Fragments are filtered in an iterative manner using the minimum interaction cutoff and interaction size parameters specified to ensure that all valid fragments have at least the minimum number of interactions with other valid fragments. Subsequently, a distance dependence approximation line is calculated using a regression line to approximate the linear relationship between log(# reads) and log(distance).

5C normalization

Corrections values are learned for either each valid fragment, ranges of fragment characteristics, or both. The 'probability' and 'express' algorithms learn correction values associated with each fragment while the 'binning' algorithm learns fragment characteristic corrections. These can be chained together in either order to produce more robust corrections.

The probability algorithm assumes non-zero counts to distributed according to a log-normal distribution with each interaction having a mean equal to the distance-depedence predicted signal times each of the interaction fragment correction parameters and a universal sigma value. Using the probability algorithm, learning is done using a backtracking line gradient descent approach. Learning proceeds for up to the maximum number of iterations but is terminated early if all of the absolute gradient values fall below the cutoff threshold. At each step, the learning rate is scaled down by the step value if the current learning rate does not produce sufficient improvement as measured by the Arjimo criterion.

The express algorithm is a variant of matrix balancing and approximates the corrections through an iterative norm-2 adjustment to given all fragments a mean ratio of one for valid counts versus predicted signal from distance-dependence. This can be done using intra-regional interactions, inter-regional interactions, or all interactions.

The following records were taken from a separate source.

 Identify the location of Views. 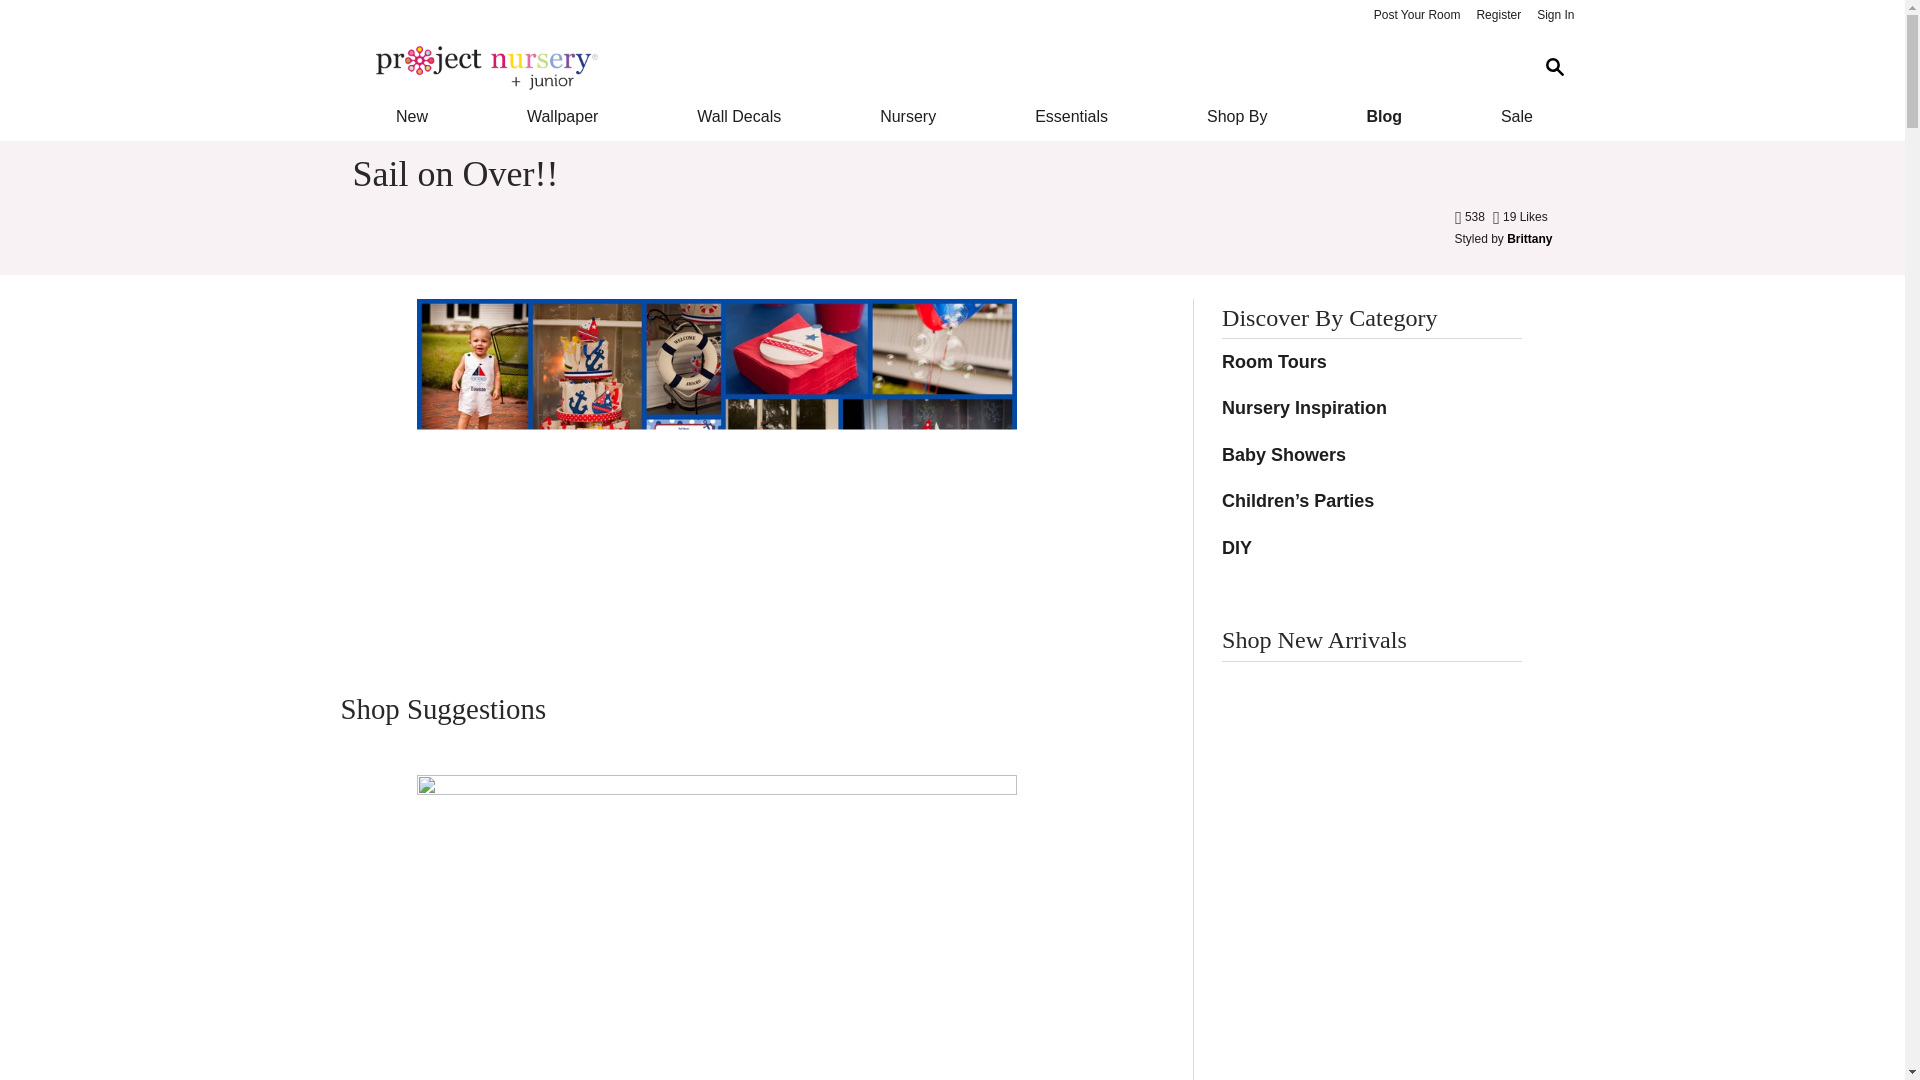
(1472, 216).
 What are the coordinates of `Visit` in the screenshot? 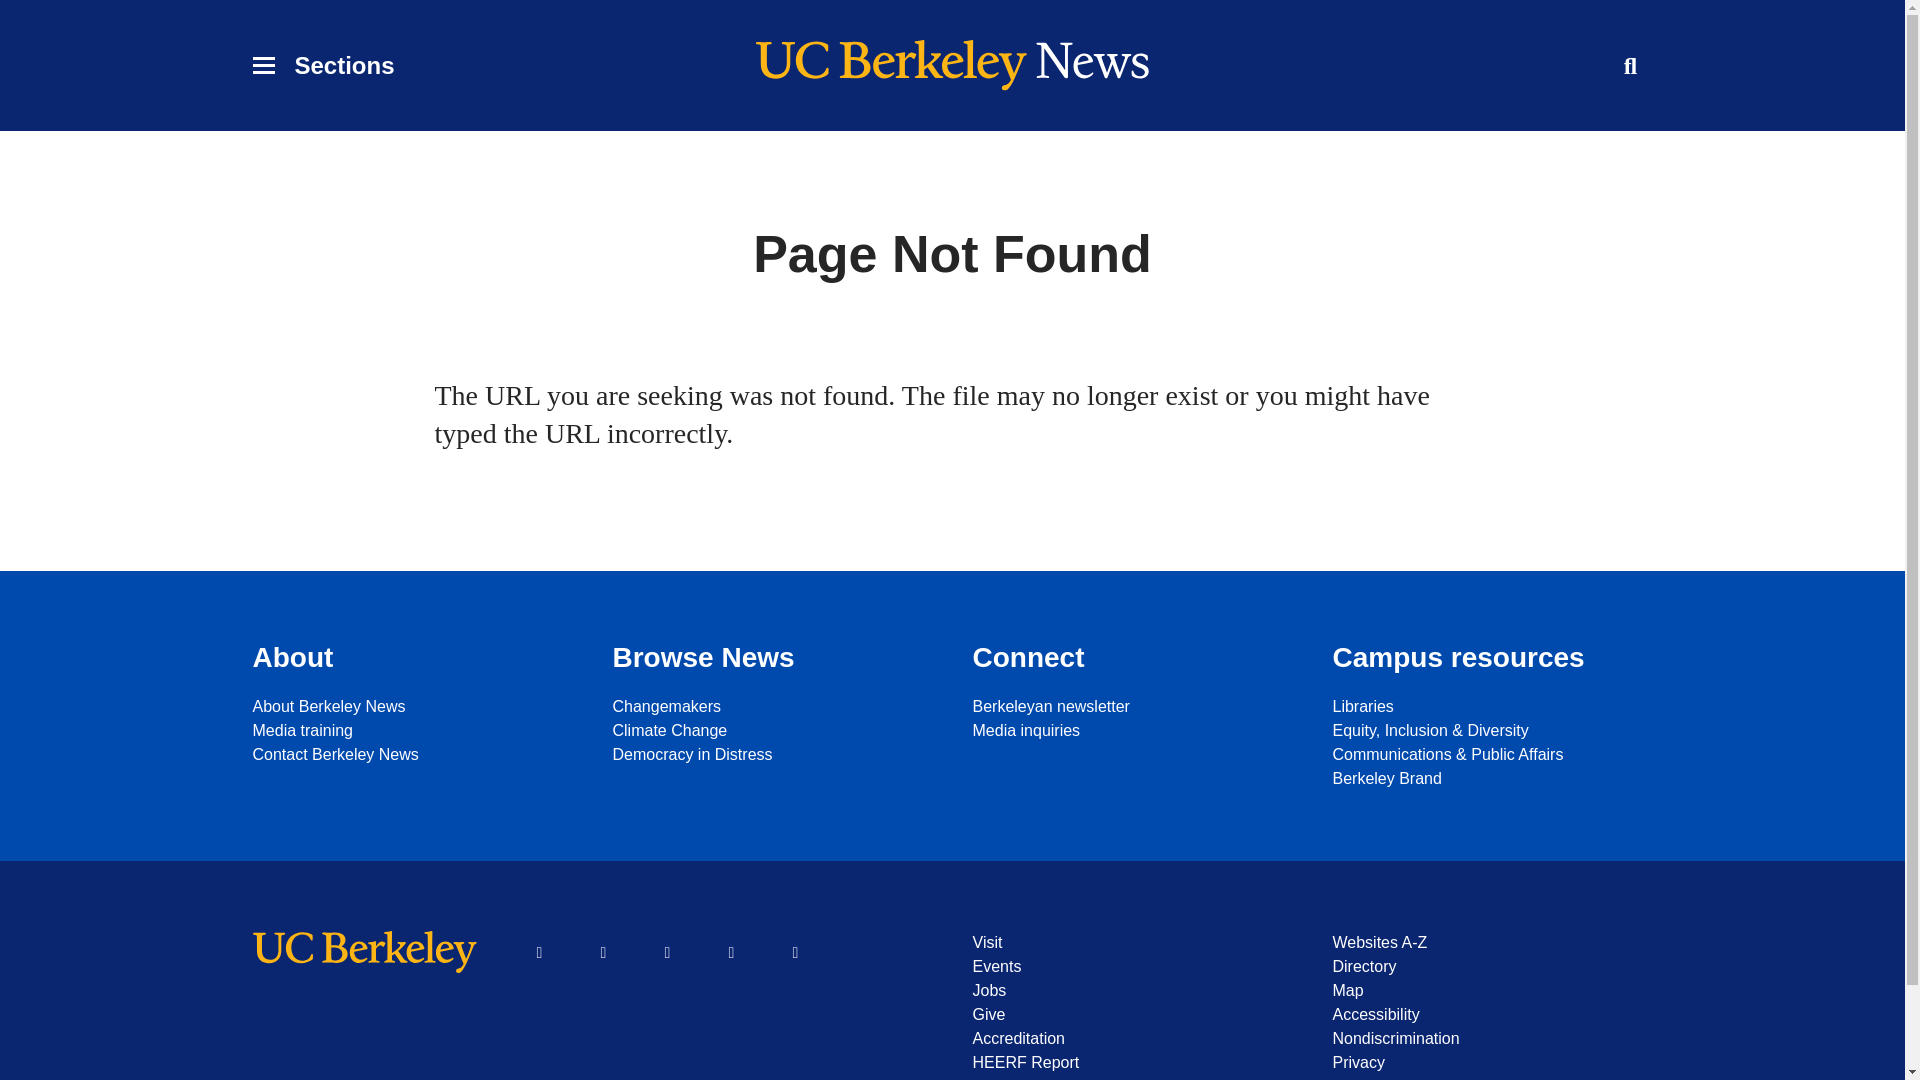 It's located at (1132, 942).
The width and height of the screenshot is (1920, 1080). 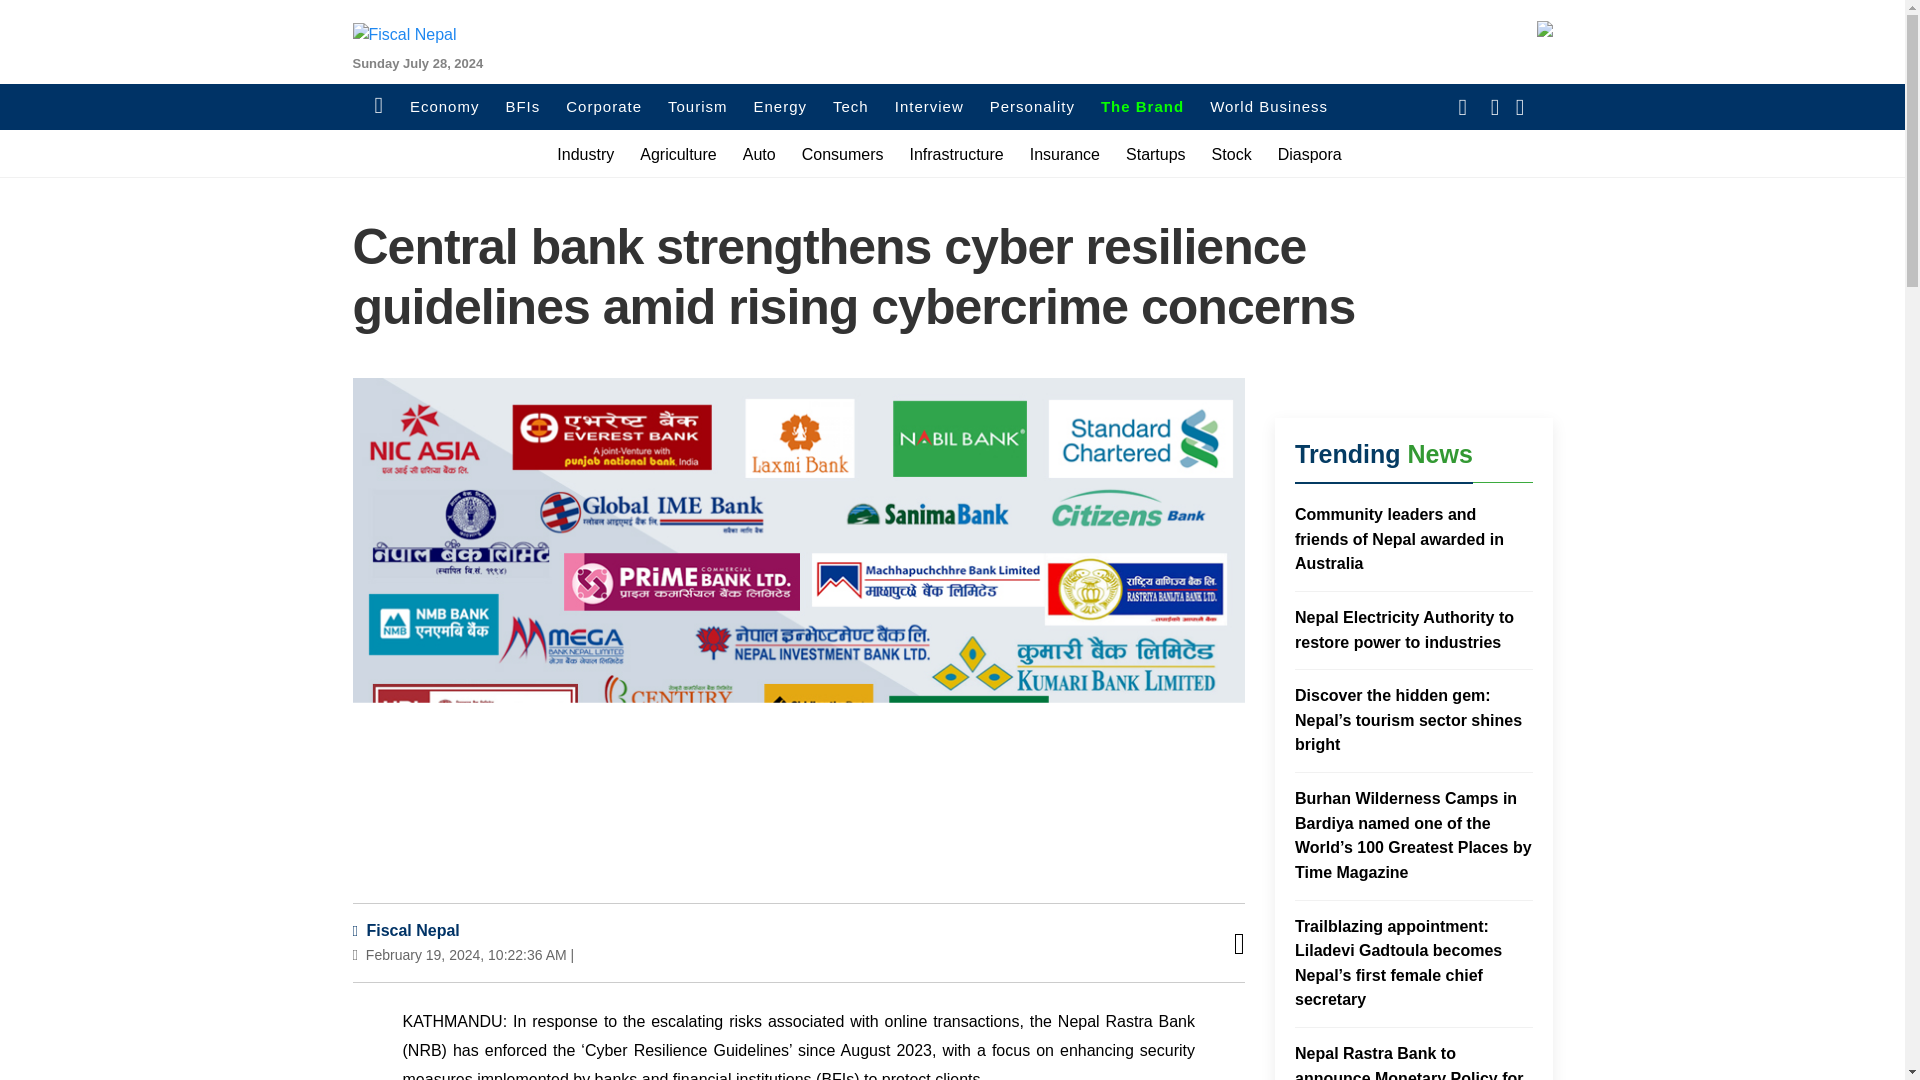 What do you see at coordinates (1142, 107) in the screenshot?
I see `The Brand` at bounding box center [1142, 107].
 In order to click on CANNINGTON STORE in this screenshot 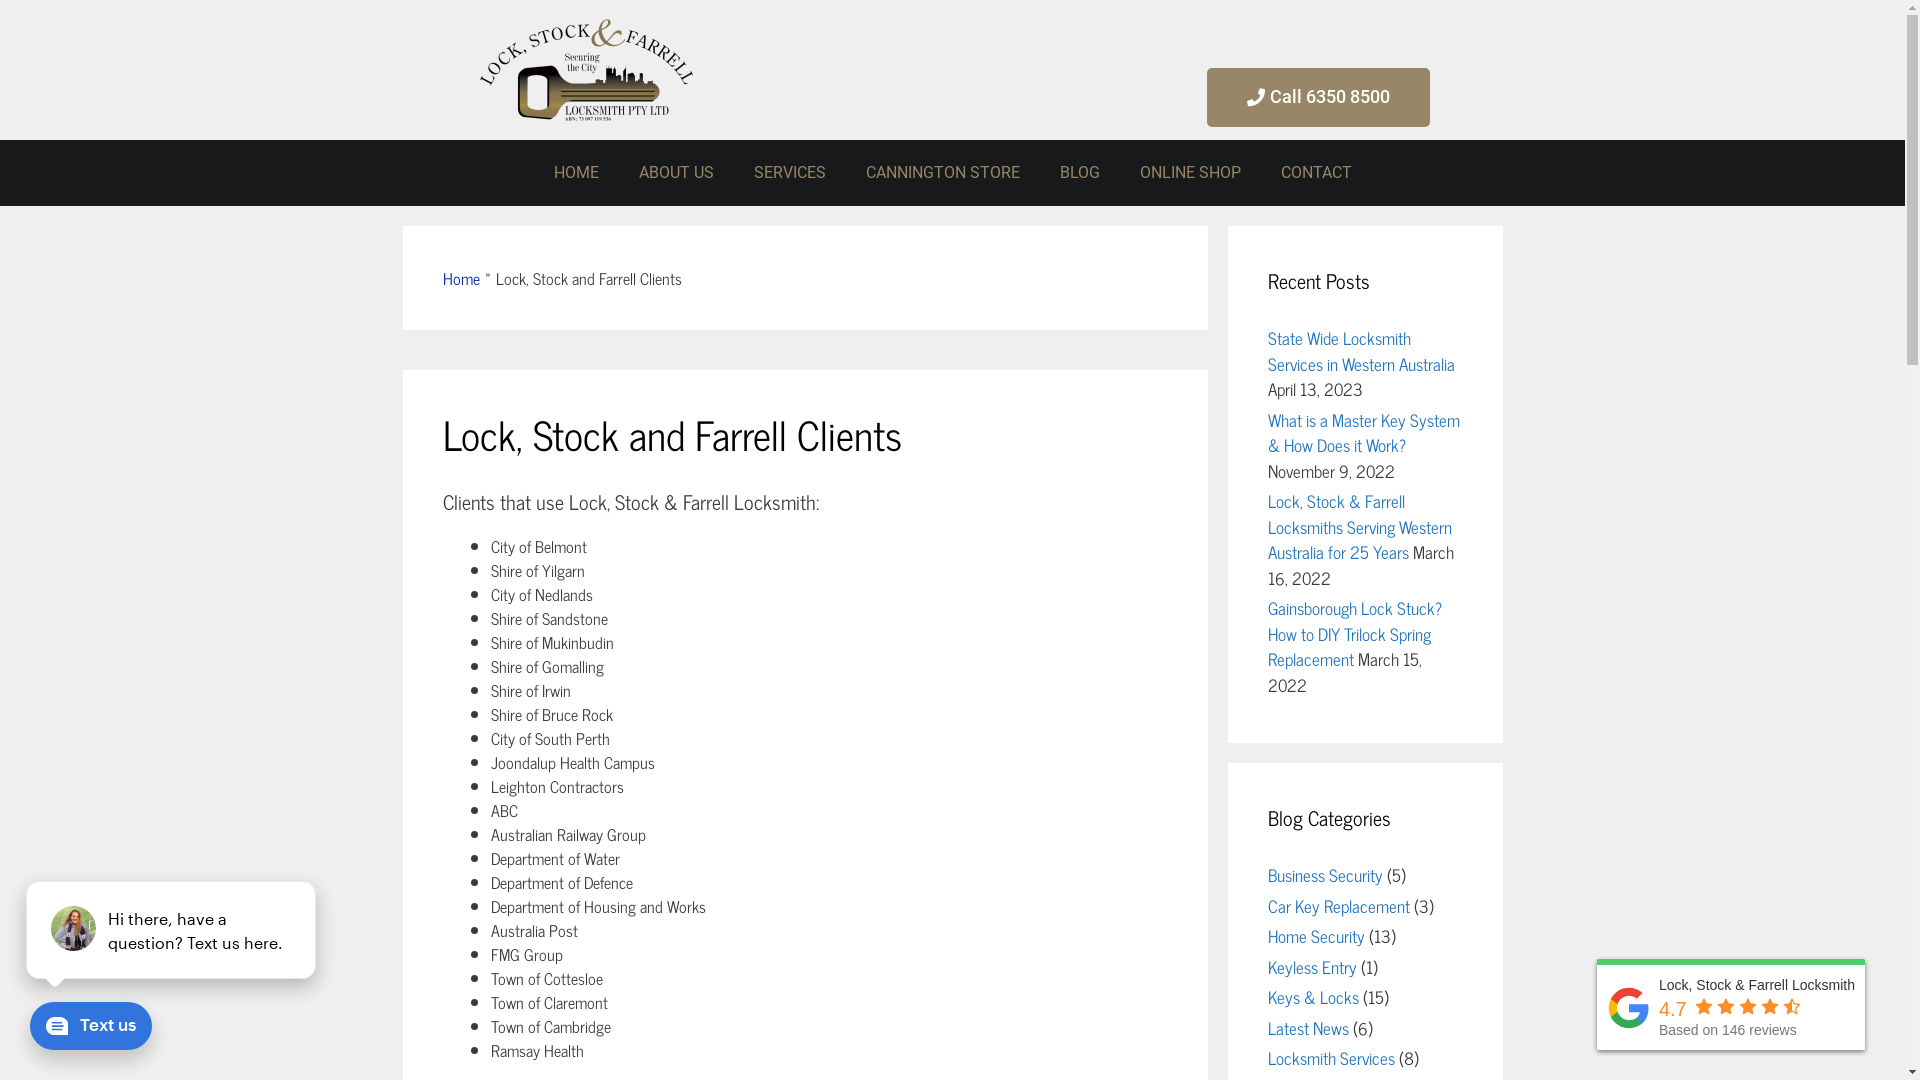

The binning algorithm divides each model parameter into some number of bins and based on a log-normal distribution, correction values for each bin are learned, maximizing the log-likelihood of the data. Model parameters can be the fragment lengths ('len') and any other characteristics passed as additional columns (with header labels) in the bed file used to create the HiFive fragment file. Each parameter has a number of bins specified to divide it into and can be partitioned according to its type to contain approximately equal numbers of fragments ('even'), or to cover equal portions of the range of parameter values ('fixed'). In addition, parameter types can include the '-const' suffix to denote a parameter that should not be optimized after seeding.